Strafe für das, was du getan hast
Der jüdische König Agrippa der Erste, der mit der Unterdrückung und Ungerechtigkeit seinem Volk gegenüber unzufrieden war, reichte bei Rom mehr als einmal Beschwerden gegen den Prokurator ein. Sie hatten jedoch kein Ergebnis. Der Statthalter verhielt sich hart, aber ganz im Sinne seiner Zeit, und nach römischen Sitten galt er nicht als Verbrecher. Außerdem durfte Pontius Pilatus viel, da er ein Verwandter von Tiberius war, und stand auch unter der Schirmherrschaft von Lucius Aelius Sian, einem Gefährten und zeitweiligen Assistenten des Kaisers.
Die Geduld der Juden war überbordend, als auf Befehl des Herrschers auf dem Berg Gorezin das Massaker an den Samaritern verübt wurde. Aufgrund der Denunziation des Hohepriesters Kaiphas enthob der römische Legat in Syrien, Lucius Vittelius, den Prokurator seines Amtes. Pontius Pilatus wurde zu einem Prozess zum Kaiser in Rom vorgeladen und kehrte nie nach Judäa zurück.
Gleichzeitig gibt es keine dokumentierten Informationen über das weitere Schicksal des ehemaligen römischen Beamten.
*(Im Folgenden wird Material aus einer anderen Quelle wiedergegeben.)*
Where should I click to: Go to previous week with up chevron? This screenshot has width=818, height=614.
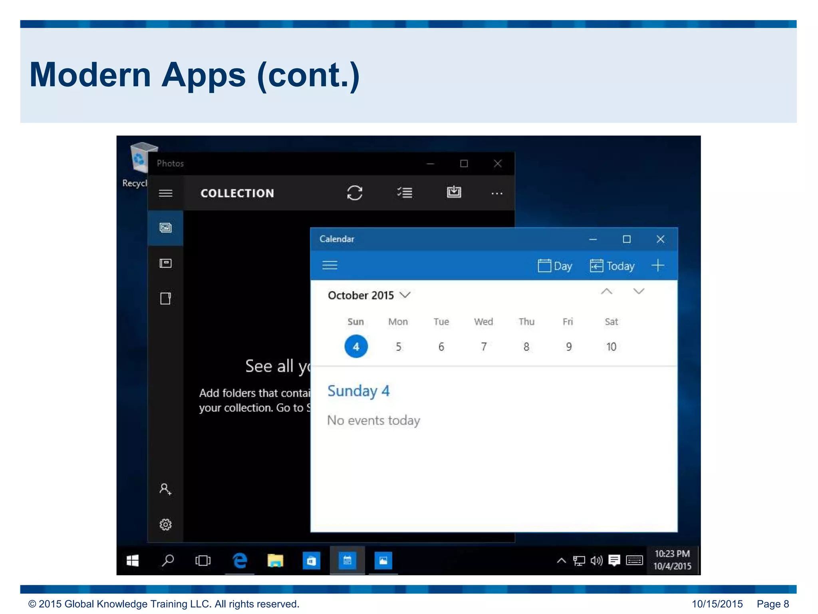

Es gibt solche Versionen bezüglich des Endes seines irdischen Lebens:
- Pontius Pilatus erschien vor dem Kaiser. Seine Strafe war die Verbannung nach Gallien (der Stadt Vienne), wo der Staatsanwalt, der die Scham und die Not nicht ertragen konnte, Selbstmord beging.
- Um der Strafe für seine Gräueltaten in Judäa zu entgehen, nahm sich Pontius Pilatus, ohne die Entscheidung seines Schicksals abzuwarten, das Leben, indem er sich mit seinem eigenen Messer erstach. Die Leiche wurde in den Tiber geworfen, aber der Fluss nahm sie nicht auf. Die Aufregung des Wassers war auch beim Versuch, einen Toten in der Rhone zu ertränken. Ebenso erfolglos wurde die Leiche woanders hingeworfen, bis sie "in einen tiefen Brunnen eingetaucht war, umgeben von Bergen, wo sie sich noch befindet". In der modernen Welt ist dies ein Hochgebirgssee in der Nähe von Luzern (Schweiz), der sich längst in einen erhöhten Sumpf verwandelt hat.
- Nach einigen Berichten konvertierte der ehemalige Herrscher von Judäa, nachdem er den richtigen Weg eingeschlagen hatte, zum Christentum. Er lebte den Rest seiner Tage rechtschaffen und starb während der Verfolgung von Nero 64 Jahre lang den Märtyrertod.
- Die am weitesten verbreitete Legende besagt, dass „Pilatus dem Zorn des Kaisers unerwartet entkam (während der Prokurator auf dem Weg nach Rom war, starb Tiberius). Der Ex-Gouverneur von Judäa zog sich ungestraft zurück und fand seine letzte Zuflucht in den Bergen.
Christen glauben, dass der Prokurator, der seine Tat bereut, Unsterblichkeit erlangt hat. Aus Gewissensbissen dürstend, auf der Suche nach Vergebung und Frieden, erscheint der römische Reiter Pontius Pilatus am Karfreitag auf einem flachen Berggipfel in den Schweizer Alpen (dies ist der Luzerner Hauptberg Pilatusberg). Im Licht des Ostervollmondes wäscht er sich die Hände und versucht vergeblich, sich von der Teilnahme am blutigen Verbrechen - der Kreuzigung Jesu Christi - zu reinigen. Pontius Pilatus kann die Vision des hingerichteten Yeshua nicht loswerden, mit dem seine Seele davon träumt, sich auf dem Mondpfad wieder zu vereinen.